Sander was Executive Producer and Director of the hit CBS drama Ghost Whisperer, and he co-authored the show's companion book, Ghost Whisperer Spirit Guide. He also co-created the award-winning Ghost Whisperer: The Other Side webseries.[2]

Sander's other television executive producer credits include Profiler, The Beast, New York News, and For the People, all of which he also directed, and Brimstone. Sander was a producer of the Emmy Award-winning series Equal Justice and the Emmy Award-winning two-hour series pilot I'll Fly Away.

While Sander was executive producer of I'll Fly Away, it was the recipient of many honors, including Emmy Awards, a Peabody Award, Humanities Awards, Golden Globe Awards, The American Television Awards, Writers Guild of America Awards, Producers Guild of America Award, Directors Guild of America Awards, NAACP Image Awards, the Television Critics Association Awards, and Anti-Defamation League Artistic Achievement Award. In honor of his achievements with the series, Sander was named Television Producer of the Year by the Producers Guild of America.
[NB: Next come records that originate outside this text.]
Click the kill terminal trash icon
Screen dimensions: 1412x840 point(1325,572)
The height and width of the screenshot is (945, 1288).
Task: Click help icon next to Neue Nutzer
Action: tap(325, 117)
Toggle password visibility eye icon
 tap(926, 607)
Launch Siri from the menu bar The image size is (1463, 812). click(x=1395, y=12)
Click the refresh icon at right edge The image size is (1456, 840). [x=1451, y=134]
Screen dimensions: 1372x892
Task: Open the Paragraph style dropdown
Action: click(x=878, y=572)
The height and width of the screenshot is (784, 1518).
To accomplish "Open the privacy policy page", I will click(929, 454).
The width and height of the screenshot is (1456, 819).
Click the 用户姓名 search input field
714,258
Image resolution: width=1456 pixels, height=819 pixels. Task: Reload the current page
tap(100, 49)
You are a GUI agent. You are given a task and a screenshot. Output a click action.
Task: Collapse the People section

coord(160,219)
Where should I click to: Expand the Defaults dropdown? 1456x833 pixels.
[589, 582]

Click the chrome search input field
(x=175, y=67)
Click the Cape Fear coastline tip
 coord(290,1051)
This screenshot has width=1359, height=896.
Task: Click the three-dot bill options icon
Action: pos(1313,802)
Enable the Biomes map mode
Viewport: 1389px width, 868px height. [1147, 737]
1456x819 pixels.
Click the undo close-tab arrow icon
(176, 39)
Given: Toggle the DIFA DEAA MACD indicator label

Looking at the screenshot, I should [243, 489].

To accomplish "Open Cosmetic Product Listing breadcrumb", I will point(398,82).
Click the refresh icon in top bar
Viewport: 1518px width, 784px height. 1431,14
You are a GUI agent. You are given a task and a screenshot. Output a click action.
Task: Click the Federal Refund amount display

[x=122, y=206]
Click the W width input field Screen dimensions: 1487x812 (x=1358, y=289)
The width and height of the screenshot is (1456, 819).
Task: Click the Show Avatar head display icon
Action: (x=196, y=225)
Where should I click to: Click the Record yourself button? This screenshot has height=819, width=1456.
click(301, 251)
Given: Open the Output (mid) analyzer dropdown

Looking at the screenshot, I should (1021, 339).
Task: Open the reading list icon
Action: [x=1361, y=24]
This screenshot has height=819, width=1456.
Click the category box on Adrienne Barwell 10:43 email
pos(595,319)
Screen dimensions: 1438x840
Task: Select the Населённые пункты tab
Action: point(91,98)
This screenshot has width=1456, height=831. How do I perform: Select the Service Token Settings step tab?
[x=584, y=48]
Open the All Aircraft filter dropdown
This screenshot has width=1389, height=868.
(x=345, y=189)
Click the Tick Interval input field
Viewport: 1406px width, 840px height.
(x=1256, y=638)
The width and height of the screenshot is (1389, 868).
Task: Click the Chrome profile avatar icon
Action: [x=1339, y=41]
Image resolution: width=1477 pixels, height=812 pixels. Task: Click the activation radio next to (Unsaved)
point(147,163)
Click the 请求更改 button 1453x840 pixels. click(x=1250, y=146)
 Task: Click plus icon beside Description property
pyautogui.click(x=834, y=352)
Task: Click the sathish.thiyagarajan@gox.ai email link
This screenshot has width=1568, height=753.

Among his television movie executive producer credits are Ali, An American Hero, the Emmy Award-winning Stolen Babies, Kansas, Chasing the Dragon, which he directed, and I’ll Fly Away: Then and Now, which he also directed, and for which he garnered a nomination for Outstanding Directorial Achievement for a Dramatic Special by the Directors Guild of America.

Sander (along with his wife Kim Moses) produced Hollywood and Civil Rights: Destination Freedom, a live event for the Democratic National Committee during the 2000 Democratic National Convention in Los Angeles.[3]

For ten years, Sander created and produced entertainment event programming for the Internet, including Confessions of a Desperate Housewife for ABC.com and Electronic Entertainment Expo Internet events for UGO.com.[4]

Sander and Kim Moses developed and served as executive producers on the special Psychic in Suburbia for the Style Network.[5]

In addition to producing and directing, Ian Sander wrote the feature scripts The Surgeon and Home of Champions.[6]

He was also a professor at the University of Southern California School of Cinematic Arts.

Total Engagement Experience[edit]

Sander co-created (with Kim Moses) the Total Engagement Experience,[7] a new business and creative model for television, which uses the television show as a component of a broader multi-platform entertainment experience that includes the internet, publishing, music, mobile, DVDs, video games and more, establishing an infinity loop driving ratings and increasing revenue streams.[8]

Speaking engagements[edit]

Sander and Kim Moses participated in a panel on "Episodic TV: Elements of a Hit" at the Produced By Conference in 2009. Sander spoke at the National Association of Broadcasters in 2010 on the panel "Unboxing Advertising and Entertainment: Building a Transmedia Experience".[9]

Personal life and death[edit]

Sander was married to Kim Moses, and they had two children, Aaron and Declan. He died on May 3, 2016, at the age of 68.